* PROVIDED MATERIAL
::::::::::

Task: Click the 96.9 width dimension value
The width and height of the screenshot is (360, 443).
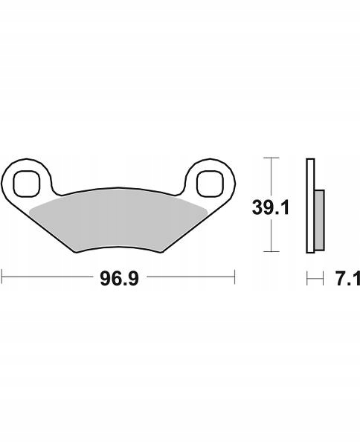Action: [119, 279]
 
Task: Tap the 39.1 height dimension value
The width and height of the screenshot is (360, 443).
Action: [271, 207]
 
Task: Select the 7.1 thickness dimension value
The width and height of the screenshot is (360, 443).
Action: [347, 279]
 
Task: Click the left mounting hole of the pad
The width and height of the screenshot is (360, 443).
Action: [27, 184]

::::::::::

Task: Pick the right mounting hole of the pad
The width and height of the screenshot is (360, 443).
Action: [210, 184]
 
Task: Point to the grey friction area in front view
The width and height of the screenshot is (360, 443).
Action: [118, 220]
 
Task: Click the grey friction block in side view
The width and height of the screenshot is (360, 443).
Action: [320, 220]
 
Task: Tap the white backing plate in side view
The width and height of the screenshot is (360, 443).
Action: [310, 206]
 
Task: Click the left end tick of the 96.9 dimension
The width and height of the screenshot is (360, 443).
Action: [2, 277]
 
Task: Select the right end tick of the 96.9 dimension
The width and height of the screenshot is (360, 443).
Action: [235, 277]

::::::::::

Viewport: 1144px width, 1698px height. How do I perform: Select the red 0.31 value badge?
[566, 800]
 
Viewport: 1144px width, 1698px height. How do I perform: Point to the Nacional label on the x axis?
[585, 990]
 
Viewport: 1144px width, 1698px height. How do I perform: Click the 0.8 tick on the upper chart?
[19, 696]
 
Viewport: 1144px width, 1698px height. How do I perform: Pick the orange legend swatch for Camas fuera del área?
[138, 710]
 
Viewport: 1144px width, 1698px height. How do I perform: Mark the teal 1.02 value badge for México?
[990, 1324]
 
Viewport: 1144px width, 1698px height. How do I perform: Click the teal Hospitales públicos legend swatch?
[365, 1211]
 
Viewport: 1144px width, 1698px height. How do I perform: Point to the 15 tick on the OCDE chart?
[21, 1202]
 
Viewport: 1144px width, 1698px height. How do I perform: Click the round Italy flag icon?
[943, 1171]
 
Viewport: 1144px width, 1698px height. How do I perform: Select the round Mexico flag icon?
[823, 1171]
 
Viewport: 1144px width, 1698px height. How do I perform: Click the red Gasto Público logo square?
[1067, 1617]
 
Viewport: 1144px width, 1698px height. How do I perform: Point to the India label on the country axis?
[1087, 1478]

::::::::::

Edit the material from the line containing "Viewport: 1144px width, 1698px height. How do I perform: Mark" down to the line containing "[943, 1171]", replacing "teal" with "blue-green" and leaving everything else unchanged.

* PROBLEM SOLUTION
Viewport: 1144px width, 1698px height. How do I perform: Mark the blue-green 1.02 value badge for México?
[990, 1324]
 
Viewport: 1144px width, 1698px height. How do I perform: Click the blue-green Hospitales públicos legend swatch?
[365, 1211]
 
Viewport: 1144px width, 1698px height. How do I perform: Point to the 15 tick on the OCDE chart?
[21, 1202]
 
Viewport: 1144px width, 1698px height. How do I perform: Click the round Italy flag icon?
[943, 1171]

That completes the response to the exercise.